WEST ORANGE, NJ — Girl Scouts are usually pretty busy in the early months of each year, doing their best to sell as many boxes of the famed Girl Scout cookies as they can. This year, 10-year-old West Orange resident and Junior Girl Scout Rhianna Giuliano decided to bring boxes of Thin Mints and Tagalongs to the five firehouses in town. Instead of trying to sell them, Rhianna gave the cookies to the first responders to thank them for their service to the town.
“The first responders serve us and help when we need it,” Rhianna said in a May 11 phone interview with the West Orange Chronicle. “Why not give them the cookies?”
Rhianna started as a Girl Scout Daisy in kindergarten and worked her way up through Brownies before becoming a Junior Girl Scout this year as a fourth-grader at St. Cloud Elementary School. According to her mother, Nevina Giuliano, Rhianna was looking for a new place to bring cookies this year.
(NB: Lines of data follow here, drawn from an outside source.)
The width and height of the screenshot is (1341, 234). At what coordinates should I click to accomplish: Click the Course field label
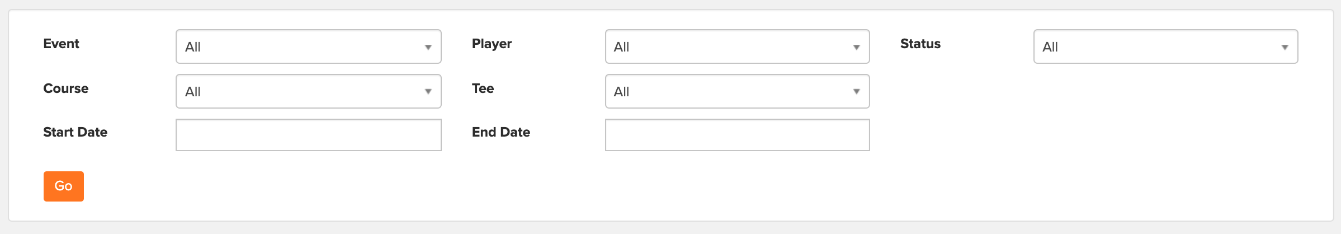(65, 88)
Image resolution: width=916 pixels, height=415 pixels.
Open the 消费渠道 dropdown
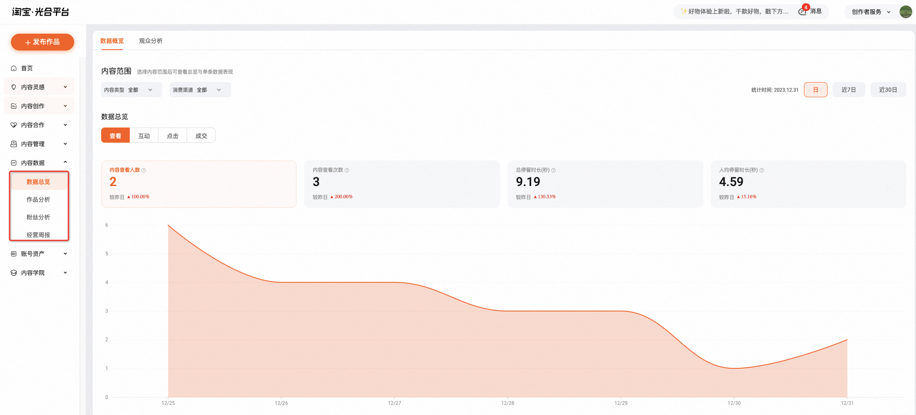point(200,90)
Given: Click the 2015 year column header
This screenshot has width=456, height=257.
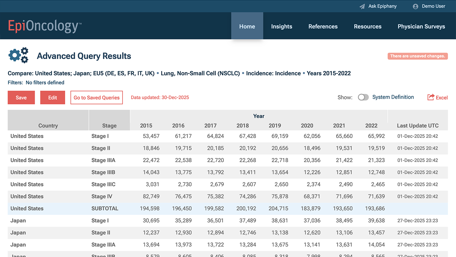Looking at the screenshot, I should pyautogui.click(x=146, y=126).
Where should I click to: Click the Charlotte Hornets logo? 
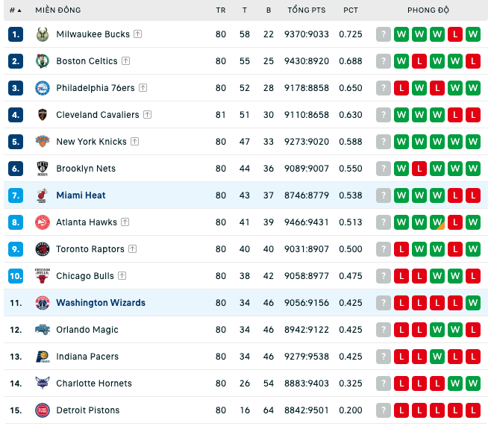43,383
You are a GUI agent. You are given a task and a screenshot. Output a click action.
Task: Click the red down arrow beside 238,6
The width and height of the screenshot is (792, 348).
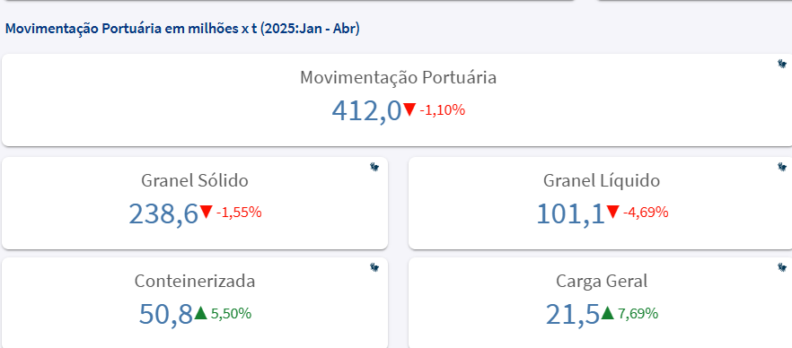coord(207,212)
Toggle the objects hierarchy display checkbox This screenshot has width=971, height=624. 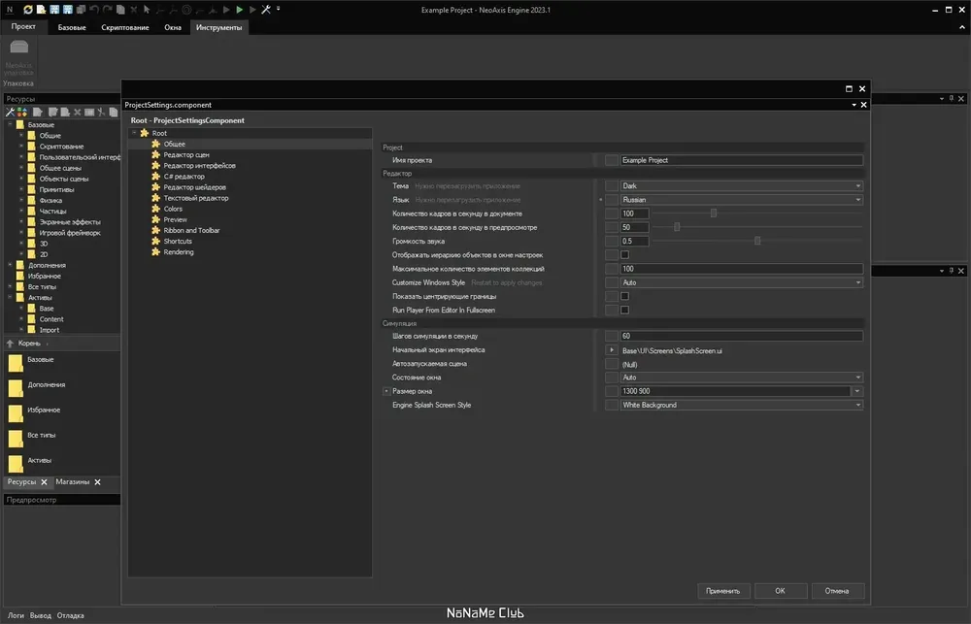pos(624,254)
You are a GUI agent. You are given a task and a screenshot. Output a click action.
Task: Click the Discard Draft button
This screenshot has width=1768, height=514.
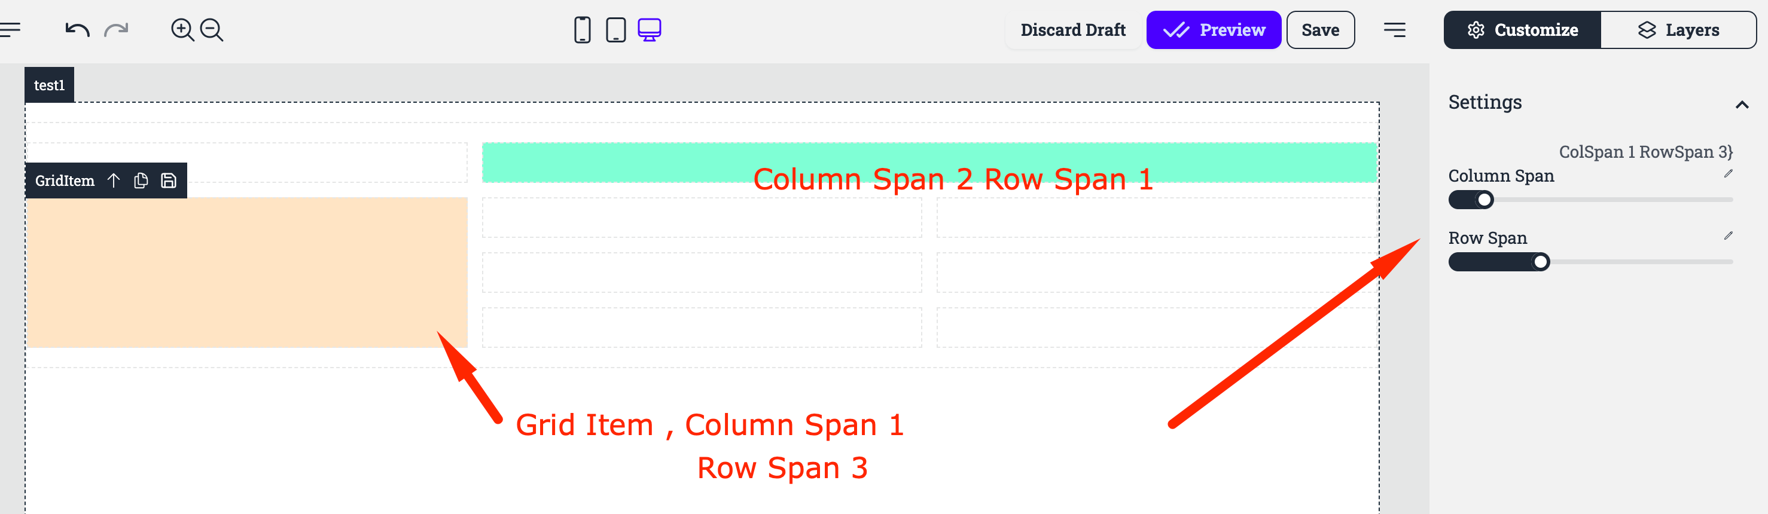1073,30
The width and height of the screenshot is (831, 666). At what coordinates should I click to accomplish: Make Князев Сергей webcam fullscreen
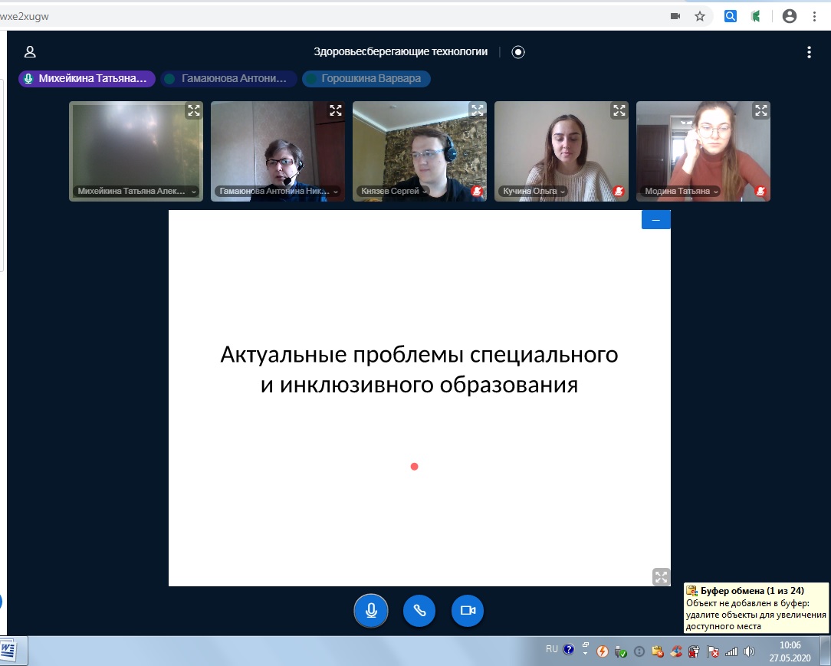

“We have family who buy cookies but don’t really want to eat them,” Nevina Giuliano said in a May 11 phone interview with the Chronicle. “So this year she and my mother came up with the idea” of donating cookies to first responders.
Instead of taking home the cookies they’d bought, Rhianna’s grandmother and cousin gave them to Rhianna, who then spent an afternoon driving around West Orange with her grandmother to surprise the township’s firefighters with cookies and thanks for what they do. When she approached one first responder, Rhianna said he reached for his wallet to buy a box of cookies.
“I said ‘no, I wanted to give it’ to him and he was surprised,” Rhianna said. “They were happy, they were really nice.”
The West Orange Chronicle requested comment from West Orange firefighters, but did not hear back by press time.
Nevina Giuliano could not be more proud of her daughter.
“She’s learning about the community and the power of being involved in the community,” Nevina Giuliano said, adding that being involved in Girl Scouts has helped Rhianna become more aware of first responders and others who help the residents of West Orange on a daily basis.
Rhianna also plays soccer and softball, and wants to be a veterinarian when she grows up. And Nevina Giuliano said her daughter’s compassion stretches beyond her love of animals.
“She’s very caring and sensitive to people’s needs,” she said. “She’s a sensitive, caring kid and I think that’s so important in this day and age. I couldn’t be more proud of her.”
Rhianna’s Girl Scout troop is currently collecting socks for families who need them, and Nevina Giuliano hopes the idea of service sticks in her daughter’s mind. Rhianna will certainly remember how it felt to support West Orange firefighters.
“I wanted to help people because they help us,” Rhianna, whose favorite Girl Scout cookies are Samoas, said about her donation. “It felt good giving back to the community.”